Another task for the project this week was to write a script to renumber the folio numbers for the 14 volumes from the Advocates Library that I noticed had irregular numbering. Each of the 14 volumes had different issues with their handwritten numbering, so I had to tailor my script to each volume in turn, and once the process was complete the folio numbers used to identify page images in the CMS (and eventually in the front-end) entirely matched the handwritten numbers for each volume.
My next task for the project was to import the records for several volumes from the Royal High School of Edinburgh but I ran into a bit of an issue. I had previously been intending to extract the ‘item’ column and create a book holding record and a single book item record for each distinct entry in the column. This would then be associated with all borrowing records in RHS that also feature this exact ‘item’. However, this is going to result in a lot of duplicate holding records due to the contents of the ‘item’ column including information about different volumes of a book and/or sometimes using different spellings.
For example, in SL137142 the book ‘Banier’s Mythology’ appears four times as follows (assuming ‘Banier’ and ‘Bannier’ are the same):
- Banier’s Mythology v. 1, 2
- Banier’s Mythology v. 1, 2
- Bannier’s Myth 4 vols
- Bannier’s Myth. Vol 3 & 4
My script would create one holding and item record for ‘Banier’s Mythology v. 1, 2’ and associate it with the first two borrowing records but the 3rd and 4th items above would end up generating two additional holding / item records which would then be associated with the 3rd and 4th borrowing records.
No script I can write (at least not without a huge amount of work) would be able to figure out that all four of these books are actually the same, or that there are actually 4 volumes for the one book, each requiring its own book item record, and that volumes 1 & 2 need to be associated with borrowing records 1&2 while all 4 volumes need to be associated with borrowing record 3 and volumes 3&4 need to be associated with borrowing record 4. I did wonder whether I might be able to automatically extract volume data from the ‘item’ column but there is just too much variation.

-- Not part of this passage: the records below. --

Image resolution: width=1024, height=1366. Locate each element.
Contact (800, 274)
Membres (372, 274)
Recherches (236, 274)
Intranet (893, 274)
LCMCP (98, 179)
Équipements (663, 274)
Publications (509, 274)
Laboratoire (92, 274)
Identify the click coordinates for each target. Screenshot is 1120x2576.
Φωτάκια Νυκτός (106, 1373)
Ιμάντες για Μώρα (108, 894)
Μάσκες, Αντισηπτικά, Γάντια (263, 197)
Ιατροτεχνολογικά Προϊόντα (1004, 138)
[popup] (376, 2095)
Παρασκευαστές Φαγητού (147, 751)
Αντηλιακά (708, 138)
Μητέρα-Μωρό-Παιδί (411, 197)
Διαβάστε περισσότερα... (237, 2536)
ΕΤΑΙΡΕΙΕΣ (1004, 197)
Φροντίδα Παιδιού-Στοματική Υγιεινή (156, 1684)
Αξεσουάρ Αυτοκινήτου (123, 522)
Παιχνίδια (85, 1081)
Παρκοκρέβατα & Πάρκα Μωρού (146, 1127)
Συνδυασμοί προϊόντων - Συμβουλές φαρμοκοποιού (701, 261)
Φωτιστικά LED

We’re going to have to tackle the normalisation of book holding names and the generation of all required book items for volumes at some point and this either needs to be done prior to ingest via the spreadsheets or after ingest via the CMS.
My feeling is that it might be simpler to do it via the spreadsheets before I import the data. If we were to do this then the ‘Item’ column would become the ‘original title’ and we’d need two further columns, one for the ‘standardised title’ and one listing the volumes, consisting of a number of each volume separated with a comma. With the above examples we would end up with the following (with a | representing a column division):
- Banier’s Mythology v. 1, 2 | Banier’s Mythology | 1,2
- Banier’s Mythology v. 1, 2 | Banier’s Mythology | 1,2
- Bannier’s Myth 4 vols | Banier’s Mythology | 1,2,3,4
- Bannier’s Myth. Vol 3 & 4 | Banier’s Mythology | 3,4
If each sheet of the spreadsheet is ordered alphabetically by the ‘item’ column it might not take too long to add in this information. The additional fields could also be omitted where the ‘item’ column has no volumes or different spellings. E.g. ‘Hederici Lexicon’ may be fine as it is. If the ‘standardised title’ and ‘volumes’ columns are left blank in this case then when my script reaches the record it will know to use ‘Hederici Lexicon’ as both original and standardised titles and to generate one single unnumbered book item record for it. We agreed that normalising the data prior to ingest would be the best approach and I will therefore wait until I receive updated data before I proceed further with this.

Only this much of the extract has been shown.